**What to do**:
1. Quote the backyard eggs article word for word, starting at "Many people in" and ending at "and farm-fresh eggs.".
2. In the backyard eggs article, what career did Celeste Tittle give up for farm life?
Passage shown START
Turn Your Backyard Into an Egg Farm

Many people in the Inland Empire are stretching their dollars by eating fresh eggs from hens kept in their backyards

When the economy goes bad, it's often a challenge for families to become more creative when making their dollars stretch.

For some families in the Inland Empire, they are eating farm-fresh eggs every morning, without the farm, thanks to hens they keep in their yards.

For nearly two decades, Celeste Tittle has been selling show poultry and farm-fresh eggs.

Once a computer engineer for the aerospace industry, Tittle traded her stressful career for farm life. Even though she admits her small coops can't compete with big egg producers.

"It's hard to compete," said Celeste Tittle of the Ham & Eggs Ranch, "but you win hands-down with the quality of food and the fun you get from taking care of them."
Passage shown END
Data section START
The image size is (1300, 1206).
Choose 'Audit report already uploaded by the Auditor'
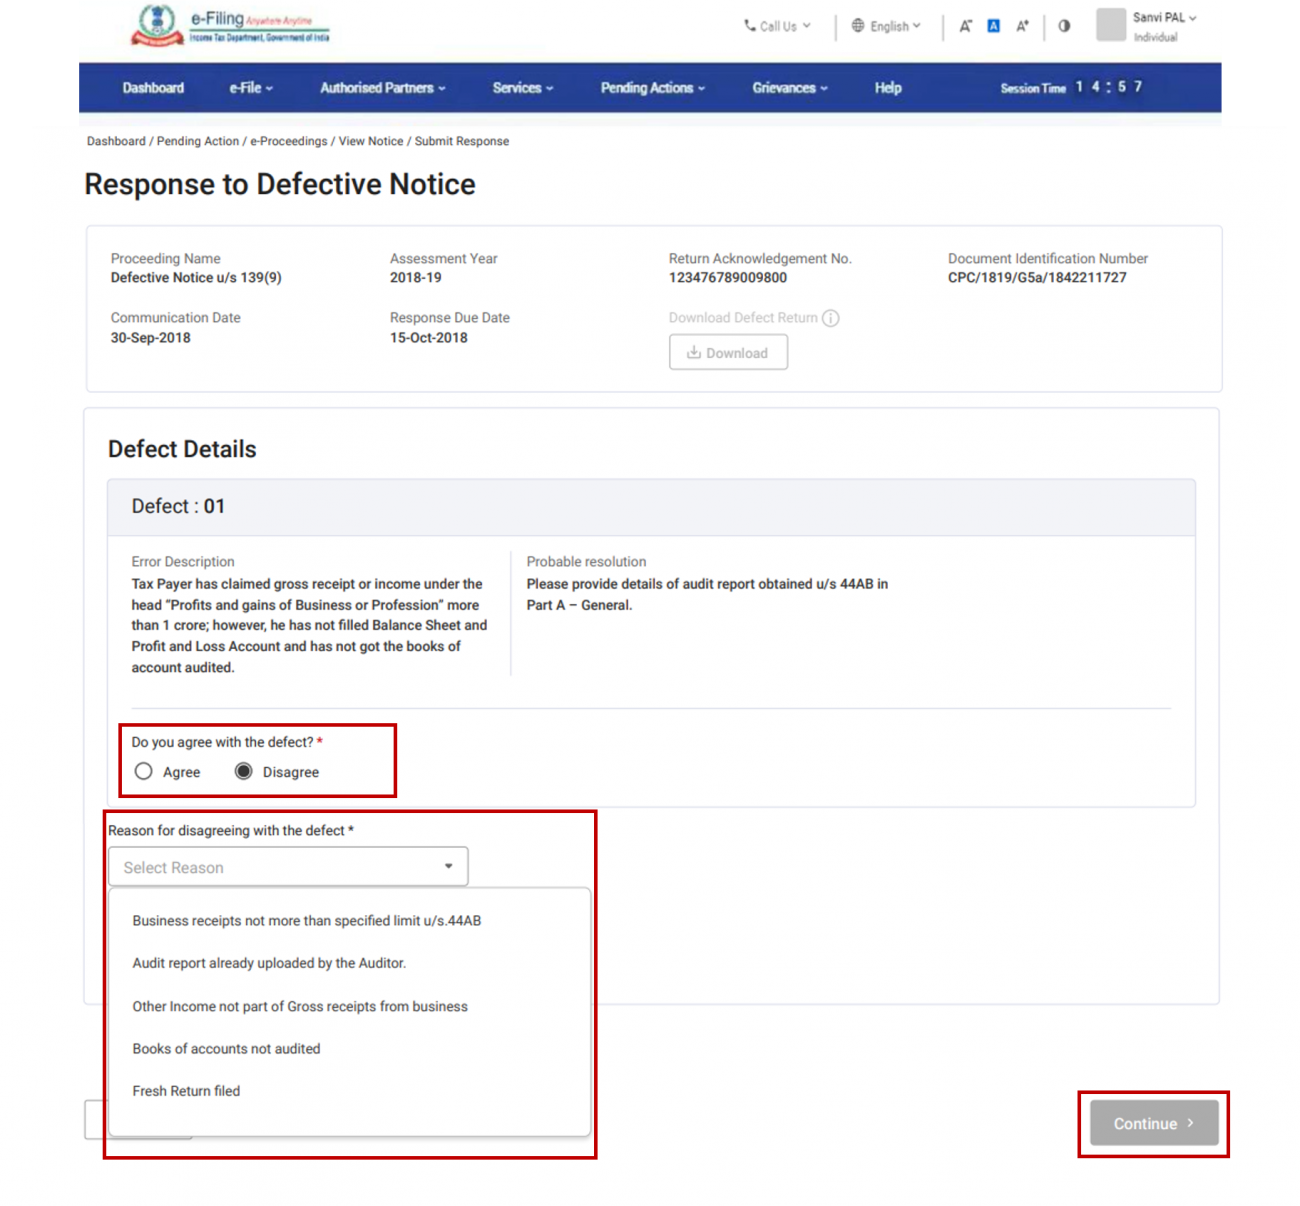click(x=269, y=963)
Data section END
**Answers to the exercise**:
1.
Many people in the Inland Empire are stretching their dollars by eating fresh eggs from hens kept in their backyards

When the economy goes bad, it's often a challenge for families to become more creative when making their dollars stretch.

For some families in the Inland Empire, they are eating farm-fresh eggs every morning, without the farm, thanks to hens they keep in their yards.

For nearly two decades, Celeste Tittle has been selling show poultry and farm-fresh eggs.

2. She was a computer engineer for the aerospace industry.